The $XRP price bottom for the ongoing downtrend now depends on whether the crypto asset is following an expanded, running, or regular flat.
$XRP has remained under selling pressure since reaching its all-time high of $3.66 in July 2025. Since then, the asset has lost around 70% of its value and is currently trading near $1.08.
As the decline enters its eleventh month, Elliott Wave analysis suggests that $XRP may still be moving through a flat correction. Notably, the specific type of flat pattern could determine how much further the asset may fall before finding a bottom.

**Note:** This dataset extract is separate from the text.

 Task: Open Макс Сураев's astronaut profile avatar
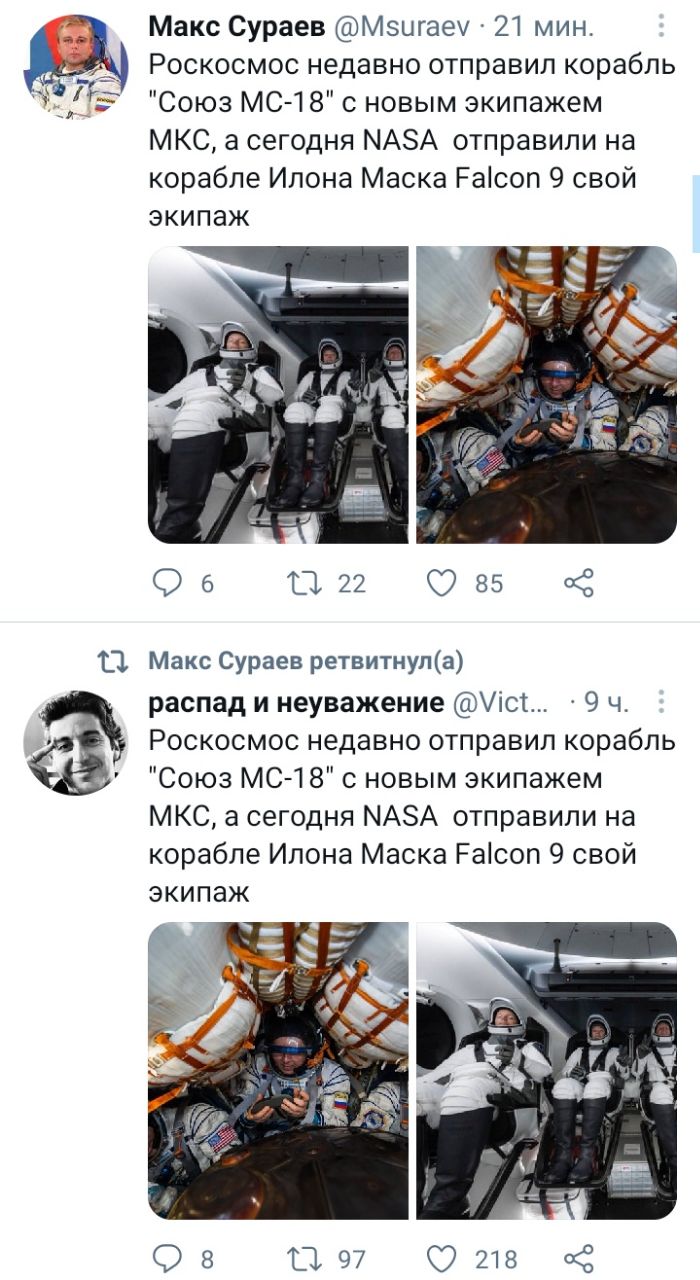coord(75,67)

$XRP Correction Following Flat Pattern
Under Elliott Wave theory, flat corrections develop in Waves A, B, and C. $XRP’s price history over the past several years seems to follow this structure.
Specifically, Wave A began after $XRP peaked at $3.31 in January 2018. During the prolonged bear market that followed, the price crashed and eventually reached a low of about $0.11 in March 2020, marking a decline of roughly 97%.
Wave B then reversed the pullback. The recovery erased the earlier losses and also pushed $XRP to a new all-time high of $3.66 in July 2025. Considering this, data suggests $XRP could now be following one of three flat structures: a regular flat, an expanded flat, or a running flat.
$XRP Flat Structure
Wave C started after the July 2025 peak and has continued to weigh on price action. So far, $XRP has recorded losses in eight of the last ten completed months. June 2026 is also on track to end in negative territory, with the token already down about 18% for the month.
Regular Flat May Be the Least Likely Pattern
In a regular flat, Wave B usually returns close to the starting point of Wave A but does not move significantly above it. Wave C then typically ends near the low established during Wave A.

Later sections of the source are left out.